= Pierre Étienne Rémillieux =

French painter

Pierre Étienne Rémillieux (1811–1856) was a French painter.

Rémillieux was born in Vienne, Isère. He was a pupil of Claude Bonnefond and Augustin Thiérrat in the École nationale des beaux-arts de Lyon.

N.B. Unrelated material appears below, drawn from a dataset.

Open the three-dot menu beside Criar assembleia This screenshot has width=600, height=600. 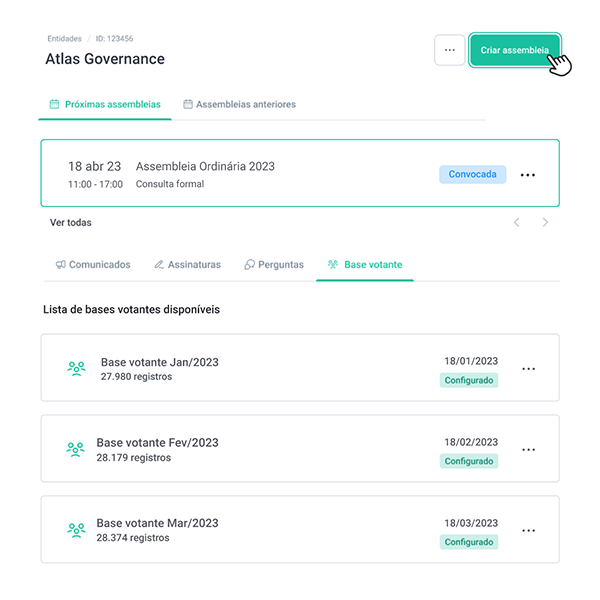449,50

He exhibited in the Salon de Paris (1841–1855), where he was awarded a third-class medal in 1841 and a second class one in 1847. He died in Lyon.

== Museums ==

- Lyon, Musée des Beaux-Arts, Groupe de fleurs dans une coupe de fleurs, Fleurs et fruits.
- Montpellier, Musée Fabre, Vase de Fleurs.

== Auctions ==

- Paris, 18 /12/ 1995, Enfant posant devant une balustrade et tenant un arc et une flèche, huile sur toile, 23,000 FF.
- New York, Sotheby's, 24 /10/ 1996 Poire, pêches et prunes sur un entablement, huile sur toile, $9200.

== Sources ==

- Gazette des Beaux-Arts, 1861, volume 10, 104, 165.
- Elisabeth Hardouin-Fugier et Etienne Graffe, Les Peintres de fleurs en France de Redouté à Redon, Les Éditions de l’amateur, Paris, 1992.